How much time Wolfe served in custody is unclear. She “was sentenced to £25 or two months and went to prison, but there discovered she was pregnant (at the age of 40), so paid the fine and was released,” according to Donald Rooum. She administrated Freedom Press, which identified with libertarian communism, for much of her life. “For more than twenty-five years Lilian Wolfe was the centre of the administration of Freedom Press at its various premises in London,” Nicolas Walter said. “She was the person on whom every organization depends — the completely reliable worker who runs the office, opening and closing the shop, answering the telephone and the post, doing accounts and keeping people in touch. She maintained personal contact with the thousands of people who read the paper.”

When the socialist George Orwell was sick with tuberculosis in 1949, an illness that eventually claimed his life, Orwell’s young son, Richard Blair, was sent to live at the Whiteway Colony, near the sanitarium where his father was being treated. He was placed in Wolfe’s care. Orwell, it should be mentioned, was hostile to what Whiteway represented. “If only the sandals and pistachio-colored shirts could be put in a pile and burnt, and every vegetarian, teetotaler and creeping Jesus sent home to Welwyn Garden City to do his yoga exercises quietly,” Orwell said. “As with the Christian religion, the worst advertisement for Socialism is its adherents.”

For what it’s worth, Blair seemed to enjoy his time at Whiteway. “As far as I can recall I was perfectly happy there and even attended a local kindergarten for a few weeks, until mid-August,” Blair said. “I remember regularly waiting with someone to catch a bus to go and visit my father and, on arrival, would always ask him where it hurt.”

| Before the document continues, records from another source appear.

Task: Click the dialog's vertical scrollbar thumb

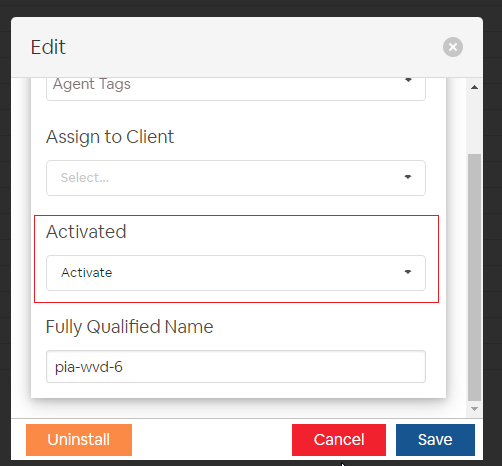Action: tap(474, 277)
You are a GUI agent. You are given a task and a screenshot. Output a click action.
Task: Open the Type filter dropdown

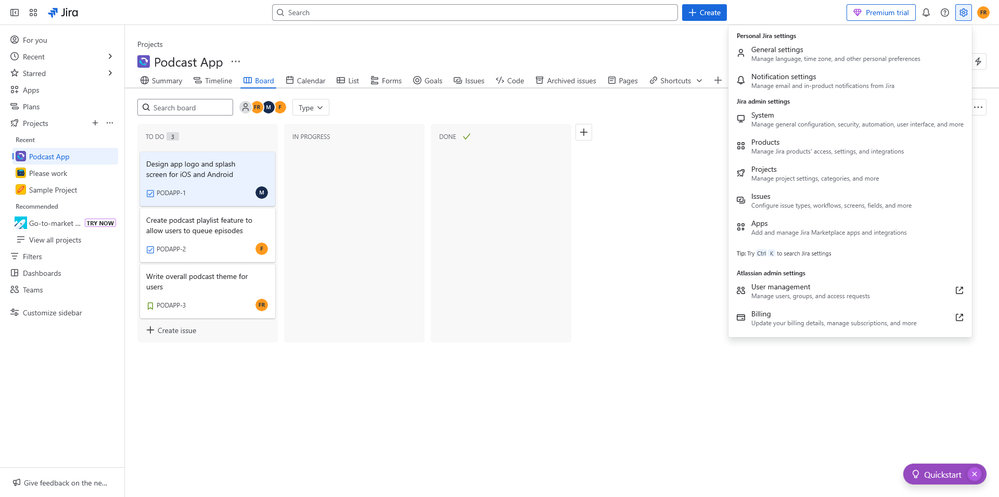(x=310, y=107)
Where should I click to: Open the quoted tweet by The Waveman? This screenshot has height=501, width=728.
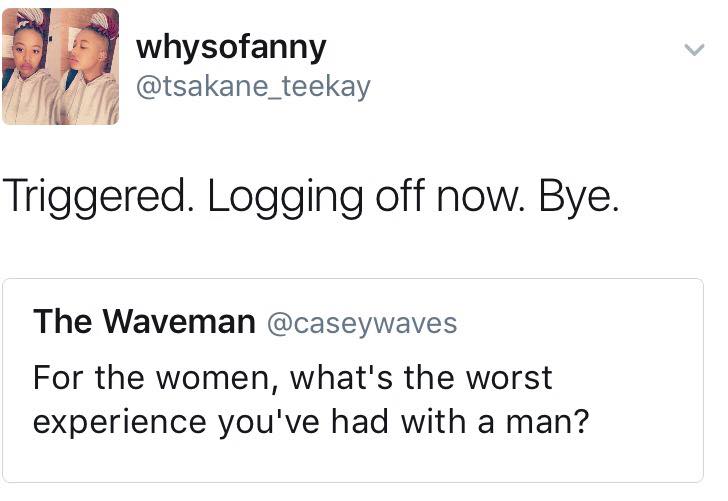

Orwell described Whiteway and Wolfe herself with no small amount of condescension. The community was “some sort of anarchist colony run, or financed, by the old lady whose name I forget who keeps the Freedom Bookshop,” Orwell said. For Walter, this was quite a strange twist. “How nice to know that at the very end of his life Orwell was helped by a high-minded woman who was not only an anarchist but a pacifist, and also a vegetarian and a teetotaler,” Walter said. “A perfect irony to close the case of Orwell and the anarchists!” Wolfe died in 1974, at the age of 98.